# Configure Wireless Access Point



## Lowtrawler (Jul 28, 2010)

I have an existing network using a Buffalo N300 wireless router configured as 192.168.11 and 255.255.255

I have recently purchased a Sony Bravia TV with internet capability and would like to connect a second router – the Belkin F5D-8233 – as an access point for the TV. As I already have the router, it is cheaper than me purchasing the Sony wireless dongle.

Essentially, the Buffalo is connected to my PC in one room and provides the internet access. The Belkin would be in another room, connected via Ethernet to the TV.

I have set the Belkin up to use 192.168.11.10 with the same SSID and security settings as the Buffalo. I have also set it up as an Access point.
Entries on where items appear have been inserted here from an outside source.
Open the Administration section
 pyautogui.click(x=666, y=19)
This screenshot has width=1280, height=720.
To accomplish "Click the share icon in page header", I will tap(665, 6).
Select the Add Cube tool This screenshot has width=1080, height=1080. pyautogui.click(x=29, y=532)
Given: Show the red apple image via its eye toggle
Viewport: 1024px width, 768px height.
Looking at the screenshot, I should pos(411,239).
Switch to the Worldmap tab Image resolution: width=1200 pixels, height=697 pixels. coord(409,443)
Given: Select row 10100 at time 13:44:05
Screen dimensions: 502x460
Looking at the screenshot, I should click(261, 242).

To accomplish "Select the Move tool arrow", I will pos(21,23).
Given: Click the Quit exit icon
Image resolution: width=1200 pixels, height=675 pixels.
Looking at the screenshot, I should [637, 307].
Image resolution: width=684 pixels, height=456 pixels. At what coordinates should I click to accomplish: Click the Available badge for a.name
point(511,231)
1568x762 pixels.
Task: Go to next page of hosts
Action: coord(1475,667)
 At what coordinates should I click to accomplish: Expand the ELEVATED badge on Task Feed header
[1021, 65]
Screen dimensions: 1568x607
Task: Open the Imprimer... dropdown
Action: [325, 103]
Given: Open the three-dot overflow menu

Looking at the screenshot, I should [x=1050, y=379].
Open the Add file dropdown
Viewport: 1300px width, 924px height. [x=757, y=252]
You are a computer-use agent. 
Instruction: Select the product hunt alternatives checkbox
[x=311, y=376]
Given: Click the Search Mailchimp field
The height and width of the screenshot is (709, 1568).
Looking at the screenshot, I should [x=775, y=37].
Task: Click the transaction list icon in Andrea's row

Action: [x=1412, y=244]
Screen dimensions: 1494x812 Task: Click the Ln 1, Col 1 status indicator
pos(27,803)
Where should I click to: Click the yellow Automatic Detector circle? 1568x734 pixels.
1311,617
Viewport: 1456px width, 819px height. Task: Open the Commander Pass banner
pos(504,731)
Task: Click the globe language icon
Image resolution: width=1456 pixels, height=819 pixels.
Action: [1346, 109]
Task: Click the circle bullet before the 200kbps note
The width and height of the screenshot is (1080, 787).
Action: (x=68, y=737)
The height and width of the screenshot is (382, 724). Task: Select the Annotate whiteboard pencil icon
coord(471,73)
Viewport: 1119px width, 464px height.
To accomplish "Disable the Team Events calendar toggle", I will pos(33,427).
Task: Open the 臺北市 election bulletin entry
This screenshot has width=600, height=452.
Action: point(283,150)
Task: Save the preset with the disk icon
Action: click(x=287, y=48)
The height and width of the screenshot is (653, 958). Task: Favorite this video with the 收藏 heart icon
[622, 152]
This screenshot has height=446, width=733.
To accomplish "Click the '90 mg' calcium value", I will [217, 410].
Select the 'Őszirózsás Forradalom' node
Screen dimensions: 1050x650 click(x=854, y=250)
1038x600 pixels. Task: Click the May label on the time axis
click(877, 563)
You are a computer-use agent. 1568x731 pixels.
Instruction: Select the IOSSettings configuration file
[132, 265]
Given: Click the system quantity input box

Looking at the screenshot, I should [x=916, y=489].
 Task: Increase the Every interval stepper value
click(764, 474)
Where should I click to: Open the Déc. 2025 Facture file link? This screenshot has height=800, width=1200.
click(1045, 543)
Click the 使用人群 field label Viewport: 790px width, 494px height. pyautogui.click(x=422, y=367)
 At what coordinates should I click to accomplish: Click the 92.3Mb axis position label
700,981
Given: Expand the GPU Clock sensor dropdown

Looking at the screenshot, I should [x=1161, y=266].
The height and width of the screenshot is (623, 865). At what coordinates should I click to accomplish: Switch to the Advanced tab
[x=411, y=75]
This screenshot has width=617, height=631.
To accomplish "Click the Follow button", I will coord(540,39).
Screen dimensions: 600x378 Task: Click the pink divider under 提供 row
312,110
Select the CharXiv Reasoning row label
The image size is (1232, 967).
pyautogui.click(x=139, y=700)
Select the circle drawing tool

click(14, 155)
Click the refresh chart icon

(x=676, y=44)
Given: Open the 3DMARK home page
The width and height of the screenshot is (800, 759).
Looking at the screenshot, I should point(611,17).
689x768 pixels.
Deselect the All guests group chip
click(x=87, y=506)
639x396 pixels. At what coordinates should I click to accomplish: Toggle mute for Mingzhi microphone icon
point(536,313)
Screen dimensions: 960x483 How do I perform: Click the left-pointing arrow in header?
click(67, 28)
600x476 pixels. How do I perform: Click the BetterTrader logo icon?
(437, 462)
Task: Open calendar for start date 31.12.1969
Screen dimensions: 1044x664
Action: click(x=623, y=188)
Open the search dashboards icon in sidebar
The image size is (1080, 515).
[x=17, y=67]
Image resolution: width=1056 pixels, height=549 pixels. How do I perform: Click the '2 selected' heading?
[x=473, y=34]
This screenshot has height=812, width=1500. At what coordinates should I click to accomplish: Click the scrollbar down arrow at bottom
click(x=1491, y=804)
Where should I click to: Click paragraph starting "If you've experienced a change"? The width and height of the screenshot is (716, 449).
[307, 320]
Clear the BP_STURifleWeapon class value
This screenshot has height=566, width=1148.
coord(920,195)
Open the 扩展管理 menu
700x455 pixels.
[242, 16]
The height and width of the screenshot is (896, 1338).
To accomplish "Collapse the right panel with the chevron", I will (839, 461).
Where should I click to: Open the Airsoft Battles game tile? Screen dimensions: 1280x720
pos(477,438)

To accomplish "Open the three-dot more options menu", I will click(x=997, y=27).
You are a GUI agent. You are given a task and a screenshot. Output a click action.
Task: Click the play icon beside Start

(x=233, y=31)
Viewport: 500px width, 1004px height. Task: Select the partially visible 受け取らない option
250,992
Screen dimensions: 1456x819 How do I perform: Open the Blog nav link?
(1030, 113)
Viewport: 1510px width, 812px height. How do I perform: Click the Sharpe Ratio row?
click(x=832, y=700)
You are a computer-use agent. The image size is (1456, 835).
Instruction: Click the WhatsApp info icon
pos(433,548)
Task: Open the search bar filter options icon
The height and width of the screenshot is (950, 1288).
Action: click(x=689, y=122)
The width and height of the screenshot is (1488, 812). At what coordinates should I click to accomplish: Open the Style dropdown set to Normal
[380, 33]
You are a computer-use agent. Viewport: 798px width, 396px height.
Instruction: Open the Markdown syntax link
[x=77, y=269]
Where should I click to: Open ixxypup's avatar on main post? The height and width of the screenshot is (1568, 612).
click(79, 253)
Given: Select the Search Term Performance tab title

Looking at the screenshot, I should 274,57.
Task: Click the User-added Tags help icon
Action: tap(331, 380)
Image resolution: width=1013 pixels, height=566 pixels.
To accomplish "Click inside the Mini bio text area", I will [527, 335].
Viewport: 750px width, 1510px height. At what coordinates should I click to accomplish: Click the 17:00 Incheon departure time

I have connected the Belkin and the Buffalo together via the Ethernet LAN ports to try and do an initial configuration but I cannot see the Belkin when I do this even though the LAN ports light up.

Can someone give me step by step instructions on how to configure the Belkin so that it gets internet access wirelessly in the other room?

I have been able to confure the TV so that it sees and connects to the Belkin but obviously this is of little use unless it can connect to the internet through that connection.

Thanks, any help appreciated.


----------



## r9 (Jul 28, 2010)

Setting same SSID on both routers wont connect them. You should set Belkin router to connect via wireless to the Buffalo N300. By changing the mode that operates on. WDS mode (depending on router firmware). After that you enter SSID and Password for the Buffalo.


----------



## Hybrid_theory (Jul 28, 2010)

I'm not sure what the belkin offers in terms of standard features. But you want it to operate as a wireless client or wireless ethernet bridge. It requires the same SSID and security information, and some say the same channel helps as well.

If your router doesnt offer this, consider flashing it with ddwrt. http://www.dd-wrt.com/site/support/router-database check support for your router there. And follow the instructions at the peacock thread: http://www.dd-wrt.com/phpBB2/viewtopic.php?t=51486


----------



## Lowtrawler (Aug 9, 2010)

OK - I changed my approach and have been successful.  I flashed the Buffalo with dd-wrt and configured as a wireless bridge, using the Belkin as the main DHCP access point.

I successfully setup the wireless bridge to provide the television with internet access and DLNA server access.  However, I was very disappointed with the streaming quality using Windows Media Player 12.  The picture was extremely pixelated and virtually unwatchable.  This was despite my having a strong wireless connection.  

Just on the off chance, I decided to try a different DLNA server – Mezzmo (www.mezzmo.com).  Wow!  The picture quality was indistinguishable from playing the DIVX source file directly through the TV.  Not only that, the program worked straight out of the box.  It detected the Television, configured the firewall and catalogued my media files automatically.  The server automatically appeared in the TV menu and videos showed a meaningful picture to illustrate the content of each video file.  I was gob-smacked.  I never thought that the DLNA server would make so much difference.  Mezzmo has transformed my opinion of the TV streaming from don’t bother to being essential.  I recommend everyone to give it a go.


----------